(Dataset entries)

* * * * * * *

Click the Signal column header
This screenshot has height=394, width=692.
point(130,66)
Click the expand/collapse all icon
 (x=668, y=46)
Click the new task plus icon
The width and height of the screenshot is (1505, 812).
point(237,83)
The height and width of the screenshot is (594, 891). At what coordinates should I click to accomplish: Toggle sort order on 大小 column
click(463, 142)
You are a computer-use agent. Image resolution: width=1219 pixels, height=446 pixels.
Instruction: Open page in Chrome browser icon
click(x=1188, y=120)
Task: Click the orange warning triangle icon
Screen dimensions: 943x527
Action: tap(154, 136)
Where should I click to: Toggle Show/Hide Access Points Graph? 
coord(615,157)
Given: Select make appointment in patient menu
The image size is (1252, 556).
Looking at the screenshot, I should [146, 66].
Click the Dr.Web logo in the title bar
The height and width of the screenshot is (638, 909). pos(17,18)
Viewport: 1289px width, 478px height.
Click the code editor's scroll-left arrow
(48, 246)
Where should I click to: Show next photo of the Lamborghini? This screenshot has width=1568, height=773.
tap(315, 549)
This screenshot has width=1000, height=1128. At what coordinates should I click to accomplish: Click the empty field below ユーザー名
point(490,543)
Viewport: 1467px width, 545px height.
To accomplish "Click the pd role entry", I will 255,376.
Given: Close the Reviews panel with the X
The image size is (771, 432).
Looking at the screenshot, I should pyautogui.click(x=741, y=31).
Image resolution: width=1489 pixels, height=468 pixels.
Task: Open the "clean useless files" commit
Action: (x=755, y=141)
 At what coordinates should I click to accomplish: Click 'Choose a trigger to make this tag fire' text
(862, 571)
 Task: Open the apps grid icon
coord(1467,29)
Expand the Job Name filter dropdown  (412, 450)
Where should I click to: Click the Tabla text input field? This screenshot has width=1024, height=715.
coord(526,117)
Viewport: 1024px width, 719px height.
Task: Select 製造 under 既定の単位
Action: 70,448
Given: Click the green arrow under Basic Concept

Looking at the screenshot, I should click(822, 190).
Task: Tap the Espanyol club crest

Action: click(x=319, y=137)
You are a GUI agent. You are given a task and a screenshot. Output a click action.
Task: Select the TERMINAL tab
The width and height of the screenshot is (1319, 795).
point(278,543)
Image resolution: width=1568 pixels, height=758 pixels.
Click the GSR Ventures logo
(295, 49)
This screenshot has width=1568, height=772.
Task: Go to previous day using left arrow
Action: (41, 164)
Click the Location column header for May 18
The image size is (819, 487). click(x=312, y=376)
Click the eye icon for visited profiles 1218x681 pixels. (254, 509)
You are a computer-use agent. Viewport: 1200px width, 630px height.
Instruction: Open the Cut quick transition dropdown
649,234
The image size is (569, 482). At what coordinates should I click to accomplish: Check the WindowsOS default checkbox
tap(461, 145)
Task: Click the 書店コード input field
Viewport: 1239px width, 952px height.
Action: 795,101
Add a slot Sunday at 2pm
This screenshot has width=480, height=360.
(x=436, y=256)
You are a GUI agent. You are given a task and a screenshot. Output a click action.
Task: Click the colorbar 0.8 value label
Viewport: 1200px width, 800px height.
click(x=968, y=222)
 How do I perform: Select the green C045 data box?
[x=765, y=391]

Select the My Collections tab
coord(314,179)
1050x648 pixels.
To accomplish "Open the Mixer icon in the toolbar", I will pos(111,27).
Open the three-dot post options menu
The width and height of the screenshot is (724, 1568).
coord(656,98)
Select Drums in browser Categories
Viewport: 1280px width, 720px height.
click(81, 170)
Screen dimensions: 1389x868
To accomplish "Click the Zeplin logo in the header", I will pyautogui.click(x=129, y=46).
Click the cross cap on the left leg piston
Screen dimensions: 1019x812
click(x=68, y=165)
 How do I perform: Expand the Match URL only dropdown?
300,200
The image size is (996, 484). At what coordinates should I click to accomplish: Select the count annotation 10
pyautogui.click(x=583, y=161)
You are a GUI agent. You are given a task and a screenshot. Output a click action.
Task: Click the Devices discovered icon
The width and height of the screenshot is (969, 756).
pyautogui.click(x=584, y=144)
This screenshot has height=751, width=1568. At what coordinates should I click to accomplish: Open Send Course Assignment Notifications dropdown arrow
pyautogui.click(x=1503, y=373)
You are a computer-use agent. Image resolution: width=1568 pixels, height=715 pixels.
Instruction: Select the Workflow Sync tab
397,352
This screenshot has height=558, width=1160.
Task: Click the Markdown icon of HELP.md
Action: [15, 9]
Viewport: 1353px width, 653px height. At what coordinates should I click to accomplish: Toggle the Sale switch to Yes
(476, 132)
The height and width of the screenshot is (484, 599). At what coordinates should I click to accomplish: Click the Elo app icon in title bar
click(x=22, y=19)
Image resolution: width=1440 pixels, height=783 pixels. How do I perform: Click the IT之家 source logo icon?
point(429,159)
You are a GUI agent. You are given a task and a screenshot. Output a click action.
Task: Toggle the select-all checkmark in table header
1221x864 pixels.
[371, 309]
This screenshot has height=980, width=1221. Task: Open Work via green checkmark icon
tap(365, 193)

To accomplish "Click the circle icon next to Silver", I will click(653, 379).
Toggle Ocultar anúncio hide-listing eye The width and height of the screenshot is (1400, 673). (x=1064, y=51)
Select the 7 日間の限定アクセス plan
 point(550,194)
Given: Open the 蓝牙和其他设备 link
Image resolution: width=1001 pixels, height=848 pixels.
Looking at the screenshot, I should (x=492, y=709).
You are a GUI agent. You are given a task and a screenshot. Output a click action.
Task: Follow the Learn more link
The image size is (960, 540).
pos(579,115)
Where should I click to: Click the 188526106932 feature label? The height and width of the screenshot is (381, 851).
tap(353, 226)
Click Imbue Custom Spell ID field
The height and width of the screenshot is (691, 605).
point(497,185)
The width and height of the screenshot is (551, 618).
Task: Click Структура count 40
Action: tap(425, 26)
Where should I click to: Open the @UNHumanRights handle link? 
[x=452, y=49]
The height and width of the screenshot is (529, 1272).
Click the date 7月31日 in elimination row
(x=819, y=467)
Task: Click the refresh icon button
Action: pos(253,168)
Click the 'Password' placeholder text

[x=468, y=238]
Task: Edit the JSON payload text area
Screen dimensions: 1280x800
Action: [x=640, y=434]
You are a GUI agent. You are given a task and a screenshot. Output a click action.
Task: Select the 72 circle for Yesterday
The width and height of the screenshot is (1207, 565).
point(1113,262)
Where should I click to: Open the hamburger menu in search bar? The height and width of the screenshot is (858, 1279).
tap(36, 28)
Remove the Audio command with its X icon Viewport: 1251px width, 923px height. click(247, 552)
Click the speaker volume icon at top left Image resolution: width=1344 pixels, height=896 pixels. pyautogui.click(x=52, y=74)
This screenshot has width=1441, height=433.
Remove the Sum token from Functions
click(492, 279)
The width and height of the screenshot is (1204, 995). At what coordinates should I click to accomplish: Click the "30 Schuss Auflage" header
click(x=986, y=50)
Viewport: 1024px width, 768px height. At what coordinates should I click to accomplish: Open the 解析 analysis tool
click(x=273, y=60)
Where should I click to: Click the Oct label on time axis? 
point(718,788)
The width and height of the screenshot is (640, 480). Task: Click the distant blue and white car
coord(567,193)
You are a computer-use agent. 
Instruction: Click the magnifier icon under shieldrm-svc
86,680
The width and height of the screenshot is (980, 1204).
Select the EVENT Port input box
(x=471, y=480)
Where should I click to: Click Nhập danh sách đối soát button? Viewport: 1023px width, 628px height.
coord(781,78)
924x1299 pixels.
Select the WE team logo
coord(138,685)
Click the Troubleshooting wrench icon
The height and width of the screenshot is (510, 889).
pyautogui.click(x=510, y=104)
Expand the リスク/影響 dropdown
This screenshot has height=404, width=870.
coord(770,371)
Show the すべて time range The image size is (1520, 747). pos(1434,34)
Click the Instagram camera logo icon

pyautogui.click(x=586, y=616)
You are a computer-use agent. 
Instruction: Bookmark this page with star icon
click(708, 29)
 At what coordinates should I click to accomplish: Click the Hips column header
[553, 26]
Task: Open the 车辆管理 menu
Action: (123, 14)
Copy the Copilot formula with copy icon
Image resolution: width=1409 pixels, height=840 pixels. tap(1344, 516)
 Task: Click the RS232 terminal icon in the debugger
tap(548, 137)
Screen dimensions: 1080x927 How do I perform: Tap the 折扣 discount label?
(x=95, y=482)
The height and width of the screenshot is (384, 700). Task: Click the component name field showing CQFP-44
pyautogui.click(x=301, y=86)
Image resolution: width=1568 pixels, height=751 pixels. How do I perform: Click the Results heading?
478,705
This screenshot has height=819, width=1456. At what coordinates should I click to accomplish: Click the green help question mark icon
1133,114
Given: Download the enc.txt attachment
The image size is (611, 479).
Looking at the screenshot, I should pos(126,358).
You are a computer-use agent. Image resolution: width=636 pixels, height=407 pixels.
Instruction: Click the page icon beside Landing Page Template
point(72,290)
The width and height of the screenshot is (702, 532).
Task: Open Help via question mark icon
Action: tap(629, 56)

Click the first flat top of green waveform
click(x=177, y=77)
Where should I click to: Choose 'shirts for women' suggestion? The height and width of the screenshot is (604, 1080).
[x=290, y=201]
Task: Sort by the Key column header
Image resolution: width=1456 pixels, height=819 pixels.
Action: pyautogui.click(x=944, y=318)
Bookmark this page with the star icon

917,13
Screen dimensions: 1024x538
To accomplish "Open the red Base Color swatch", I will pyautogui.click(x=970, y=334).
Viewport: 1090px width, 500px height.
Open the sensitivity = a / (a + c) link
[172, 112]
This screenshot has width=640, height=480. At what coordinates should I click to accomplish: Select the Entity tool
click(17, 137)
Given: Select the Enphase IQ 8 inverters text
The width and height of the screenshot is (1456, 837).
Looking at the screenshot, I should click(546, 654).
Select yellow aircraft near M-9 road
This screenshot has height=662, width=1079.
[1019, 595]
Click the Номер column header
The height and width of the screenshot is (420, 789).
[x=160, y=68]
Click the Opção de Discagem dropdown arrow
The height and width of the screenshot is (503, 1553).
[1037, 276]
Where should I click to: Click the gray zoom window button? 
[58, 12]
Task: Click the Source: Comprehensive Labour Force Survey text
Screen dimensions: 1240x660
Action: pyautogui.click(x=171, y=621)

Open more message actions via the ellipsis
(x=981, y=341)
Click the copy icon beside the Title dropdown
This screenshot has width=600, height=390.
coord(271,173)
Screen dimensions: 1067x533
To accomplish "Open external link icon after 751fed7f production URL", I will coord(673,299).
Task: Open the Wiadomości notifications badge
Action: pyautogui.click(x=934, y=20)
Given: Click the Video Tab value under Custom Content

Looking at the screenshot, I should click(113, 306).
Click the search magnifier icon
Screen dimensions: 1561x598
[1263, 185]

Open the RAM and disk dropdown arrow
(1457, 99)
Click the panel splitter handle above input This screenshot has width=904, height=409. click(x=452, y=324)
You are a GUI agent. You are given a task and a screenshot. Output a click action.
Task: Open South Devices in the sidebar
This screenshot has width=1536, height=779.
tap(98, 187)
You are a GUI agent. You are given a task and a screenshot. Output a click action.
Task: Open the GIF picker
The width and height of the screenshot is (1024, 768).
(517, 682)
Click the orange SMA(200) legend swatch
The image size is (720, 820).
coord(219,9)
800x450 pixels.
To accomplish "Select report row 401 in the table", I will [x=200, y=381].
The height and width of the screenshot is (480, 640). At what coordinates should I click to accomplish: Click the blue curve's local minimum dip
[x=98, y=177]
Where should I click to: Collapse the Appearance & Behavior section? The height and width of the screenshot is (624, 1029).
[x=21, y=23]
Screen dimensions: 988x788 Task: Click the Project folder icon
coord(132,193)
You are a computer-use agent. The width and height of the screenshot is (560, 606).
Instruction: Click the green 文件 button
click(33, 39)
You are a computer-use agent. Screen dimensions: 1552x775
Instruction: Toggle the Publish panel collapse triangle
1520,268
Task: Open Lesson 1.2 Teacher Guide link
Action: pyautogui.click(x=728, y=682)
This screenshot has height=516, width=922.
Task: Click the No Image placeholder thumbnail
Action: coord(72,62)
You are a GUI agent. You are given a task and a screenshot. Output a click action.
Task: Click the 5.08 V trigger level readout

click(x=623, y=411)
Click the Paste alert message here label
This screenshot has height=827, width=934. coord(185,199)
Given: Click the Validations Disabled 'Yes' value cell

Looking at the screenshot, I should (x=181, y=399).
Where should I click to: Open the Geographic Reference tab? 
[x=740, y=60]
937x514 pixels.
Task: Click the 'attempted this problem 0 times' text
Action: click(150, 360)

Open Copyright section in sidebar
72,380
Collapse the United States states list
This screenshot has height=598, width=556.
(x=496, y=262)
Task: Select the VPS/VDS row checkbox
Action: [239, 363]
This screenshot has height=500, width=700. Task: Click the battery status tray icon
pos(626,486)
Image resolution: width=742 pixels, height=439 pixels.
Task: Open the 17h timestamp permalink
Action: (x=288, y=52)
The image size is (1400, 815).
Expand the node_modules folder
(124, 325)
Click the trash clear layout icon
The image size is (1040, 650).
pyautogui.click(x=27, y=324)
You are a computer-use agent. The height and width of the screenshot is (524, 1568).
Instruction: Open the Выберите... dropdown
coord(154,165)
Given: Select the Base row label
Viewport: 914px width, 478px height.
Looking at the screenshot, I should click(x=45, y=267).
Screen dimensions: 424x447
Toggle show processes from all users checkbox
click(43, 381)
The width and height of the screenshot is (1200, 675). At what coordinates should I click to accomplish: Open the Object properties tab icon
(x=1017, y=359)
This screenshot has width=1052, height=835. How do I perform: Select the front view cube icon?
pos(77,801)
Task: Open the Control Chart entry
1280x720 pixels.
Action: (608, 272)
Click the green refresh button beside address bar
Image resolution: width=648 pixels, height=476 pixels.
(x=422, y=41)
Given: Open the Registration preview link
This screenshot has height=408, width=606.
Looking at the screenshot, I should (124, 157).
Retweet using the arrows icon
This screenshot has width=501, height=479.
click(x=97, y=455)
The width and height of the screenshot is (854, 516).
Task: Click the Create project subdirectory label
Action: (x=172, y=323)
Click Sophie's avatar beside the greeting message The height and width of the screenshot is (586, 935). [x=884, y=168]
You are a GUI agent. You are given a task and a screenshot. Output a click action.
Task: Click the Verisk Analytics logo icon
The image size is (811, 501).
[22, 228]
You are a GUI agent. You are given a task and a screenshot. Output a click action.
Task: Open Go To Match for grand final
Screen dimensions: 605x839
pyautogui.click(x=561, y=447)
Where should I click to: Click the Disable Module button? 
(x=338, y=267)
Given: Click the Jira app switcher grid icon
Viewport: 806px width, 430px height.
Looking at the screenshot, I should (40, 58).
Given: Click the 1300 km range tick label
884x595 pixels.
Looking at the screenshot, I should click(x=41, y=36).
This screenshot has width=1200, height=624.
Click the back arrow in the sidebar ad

* * * * * * *

• [Task brief]
The lines above starting at the one that contains "Instruction: Open page in Chrome browser icon" and ending at the one that contains "Given: Select make" must be transcribed exactly, and no other lines may appear.

• [Exercise result]
Instruction: Open page in Chrome browser icon
click(x=1188, y=120)
Task: Click the orange warning triangle icon
Screen dimensions: 943x527
Action: tap(154, 136)
Where should I click to: Toggle Show/Hide Access Points Graph? 
coord(615,157)
Given: Select make appointment in patient menu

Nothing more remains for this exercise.